Inspiraciones lejanas y viajeras

María Sanz de Galdeano. 24 noviembre 2017.

 

Ya casi estamos inmersos en puentes forales, navidades y tal vez, las personas emprendedoras puedan dedicar unos días a viajar y a visitar otras ciudades o lugares. Tomarse algunos días de vacaciones es realmente necesario para recargar pilas e incluso para buscar inspiración, y por qué no, reflexionar sobre la vida y los propios proyectos del año 2018 que está ya a la vuelta de la esquina. Los que trabajamos con emprendedores sabemos que hay algunas palabras, como vacaciones, que no usan demasiado y las dejan de lado para mejores momentos o de mayor estabilidad.
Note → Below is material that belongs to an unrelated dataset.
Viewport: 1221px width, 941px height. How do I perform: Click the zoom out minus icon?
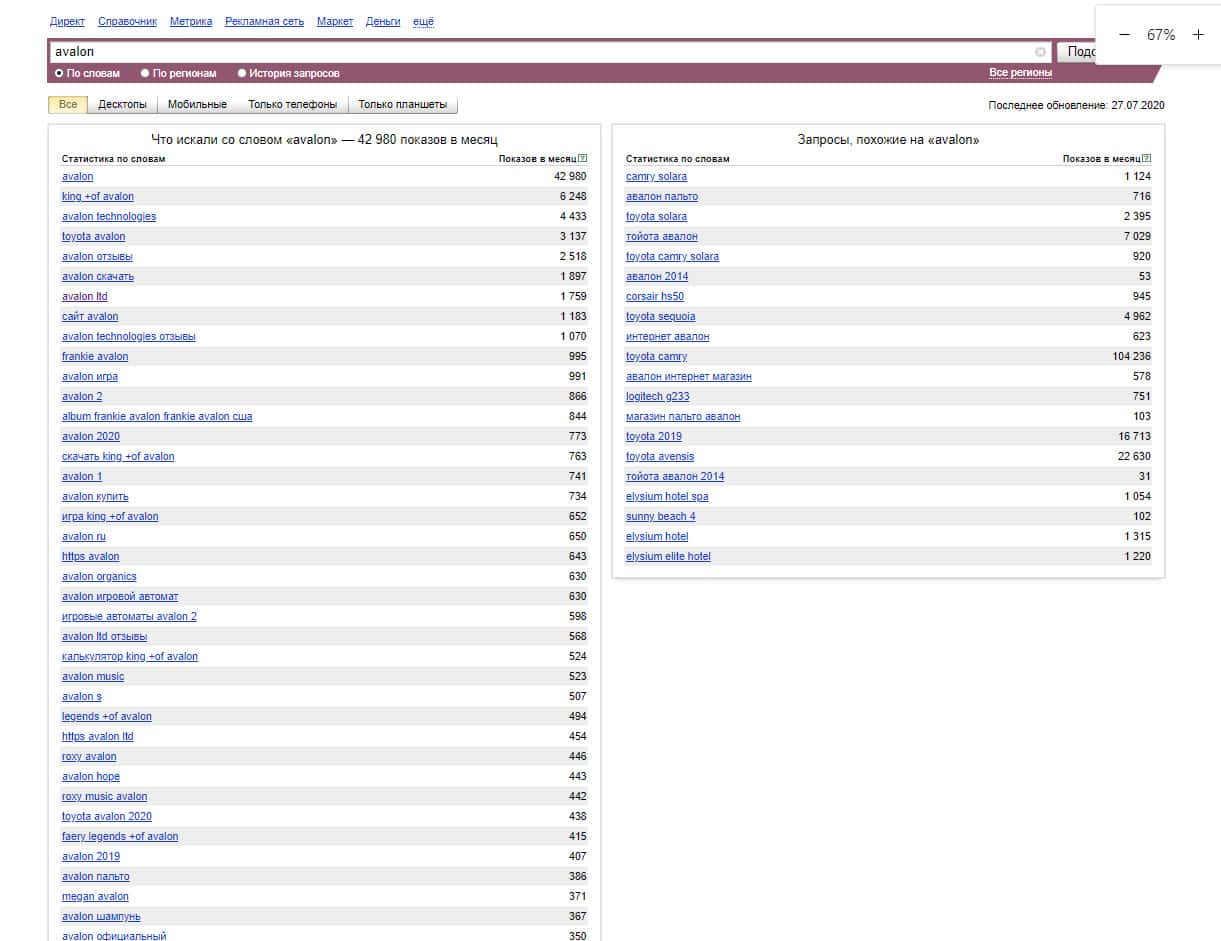coord(1124,35)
Sin embargo, descansar puede significar un respiro, una parada que sirva para coger impulso al proyecto empresarial. Y si se disfruta de unos días visitando otros países y ciudades, además, se puede venir con ideas interesantes que ayuden a innovar, a mejorar un negocio o incluso a emprender desde cero con una idea que se haya visto en el extranjero. Sectores como comercio, hostelería, moda o turismo son algunos en los que es más evidente la inspiración que se encuentra fuera de nuestras fronteras. Cuentan que esto le ocurrió al fundador de Telepizza, que a la vuelta de vivir una temporada en Estados Unidos, copió la idea de negocio de comida rápida y la trajo, implantándola con éxito hace 30 años. También alojamientos tan peculiares como los hoteles cápsulas de Japón llegaron a nuestro país hace un par de años y ya se pueden encontrar al menos en Madrid y Barcelona. De igual manera que Iñaki Andradas, del Baserriberri me comentaba en el anterior artículo, los dueños de los restaurantes del Grupo Tragaluz afirman que sus viajes de inspiración son el origen de su gastronomía, de su cuidada estética y de su preocupación por mejorar las condiciones de vida de países como Kenia, donde han creado la fundación Grupo Tragaluz “Niños del Mundo”. También recuerdo, entre muchos proyectos surgidos de vocaciones viajeras, el primer parque aventura en árboles que llegó a Navarra cuando sus promotores trajeron la idea de Francia.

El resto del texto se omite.